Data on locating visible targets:
====================

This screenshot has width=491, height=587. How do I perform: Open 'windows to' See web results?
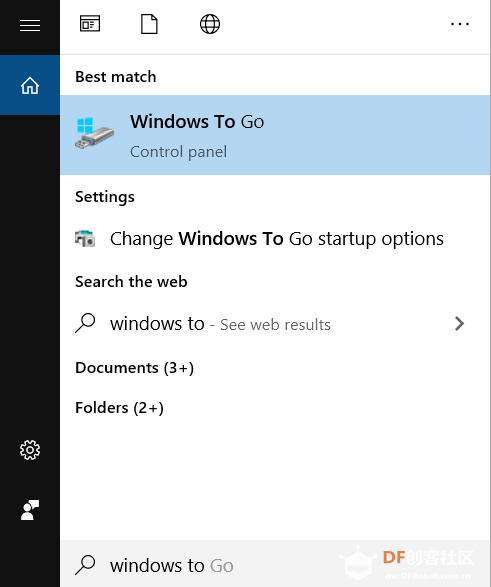coord(275,324)
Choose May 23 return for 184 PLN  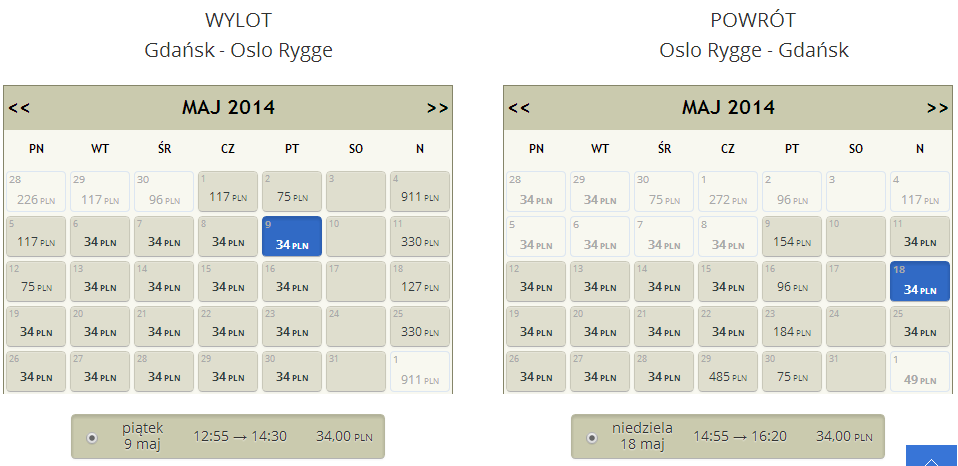coord(792,326)
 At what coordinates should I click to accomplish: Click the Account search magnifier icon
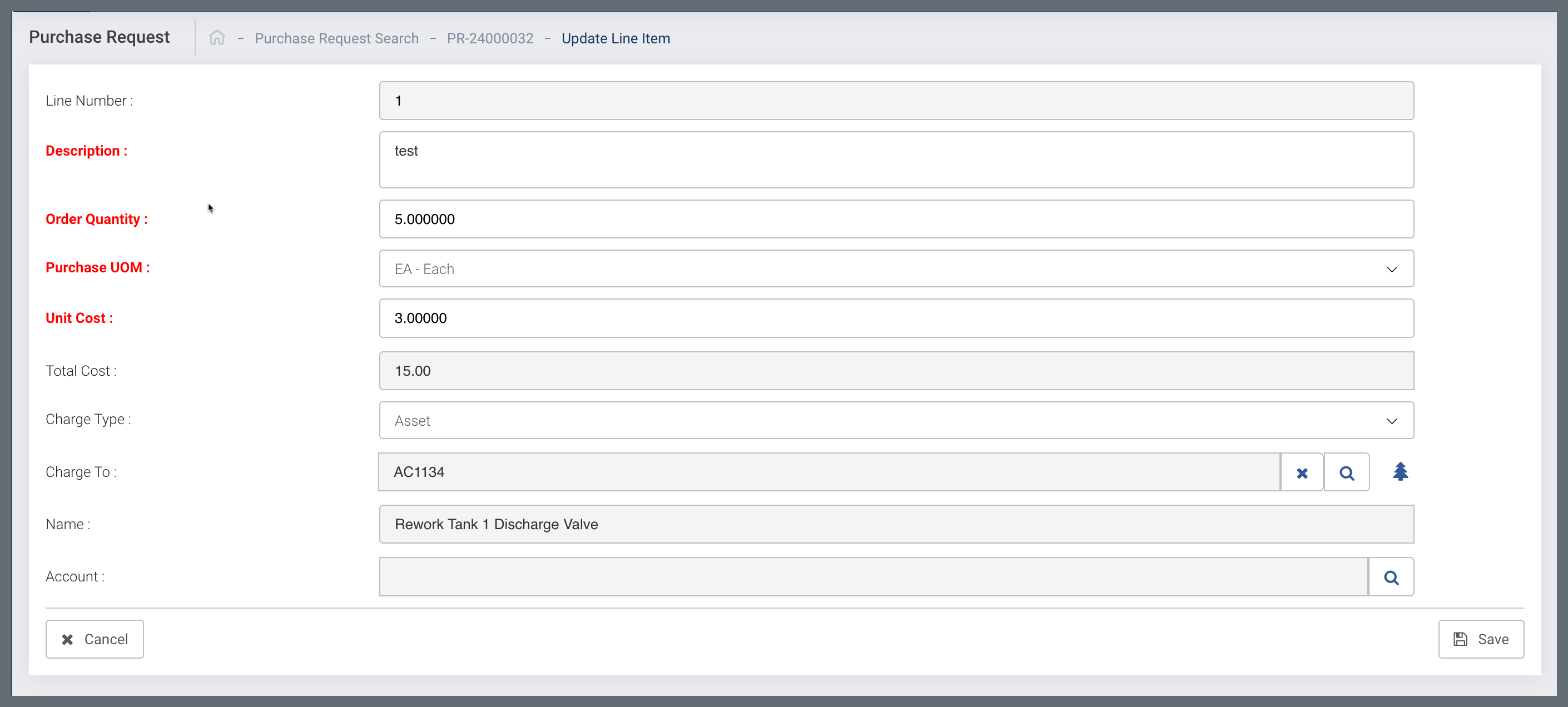(1391, 577)

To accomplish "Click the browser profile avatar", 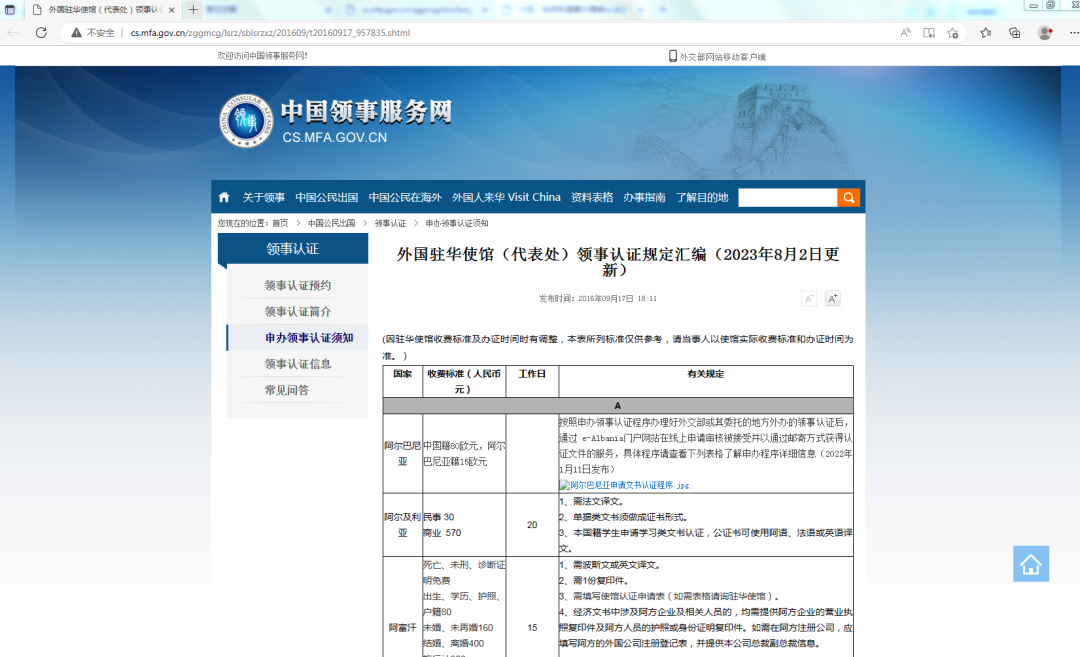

====================

TASK REQUIREMENTS — Echo the rows above verbatim, starting at the line containing "At what coordinates" and ending with the final row, both included. Leave the pictures out of your answer.

TASK SOLUTION —
 At what coordinates should I click to accomplish: Click the Account search magnifier icon
(1391, 577)

To accomplish "Click the browser profile avatar", 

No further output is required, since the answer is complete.